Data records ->
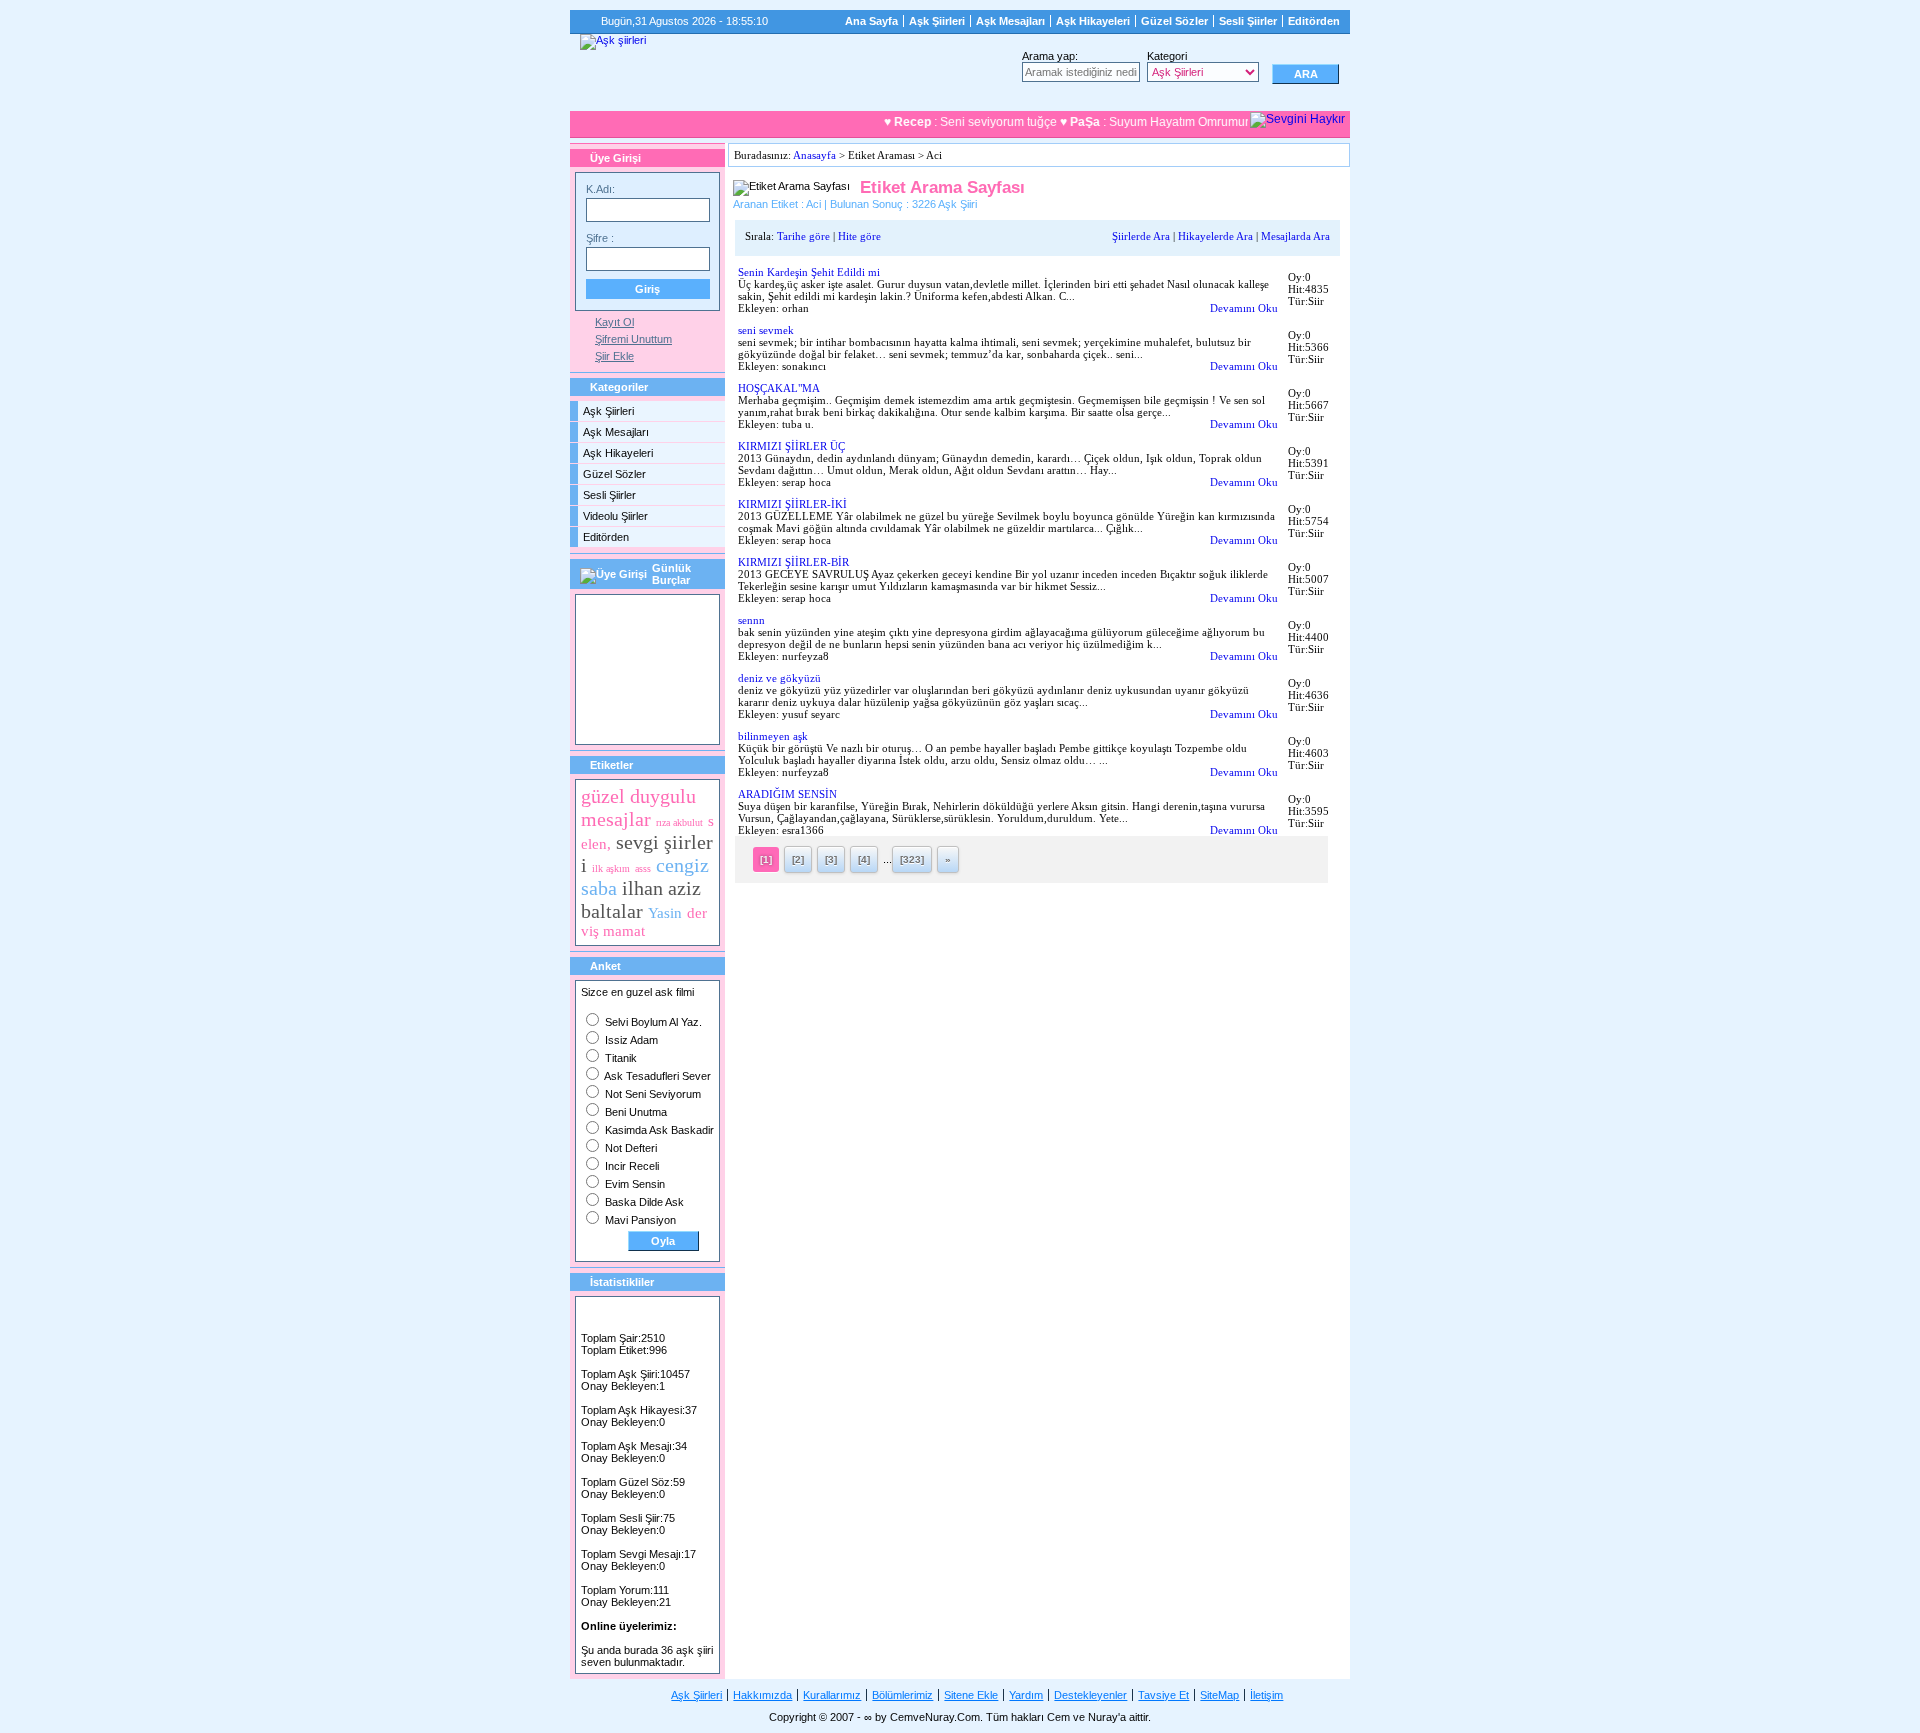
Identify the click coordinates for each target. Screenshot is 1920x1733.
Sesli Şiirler (1248, 21)
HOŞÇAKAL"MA (779, 388)
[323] (912, 859)
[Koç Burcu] (663, 667)
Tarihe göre (803, 236)
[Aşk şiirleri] (613, 42)
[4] (864, 859)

Problem to work on -> The requested lines run from the one with "Sesli Şiirler (1248, 21)" through the last line of the records. Return them exactly.

Written reply ->
Sesli Şiirler (1248, 21)
HOŞÇAKAL"MA (779, 388)
[323] (912, 859)
[Koç Burcu] (663, 667)
Tarihe göre (803, 236)
[Aşk şiirleri] (613, 42)
[4] (864, 859)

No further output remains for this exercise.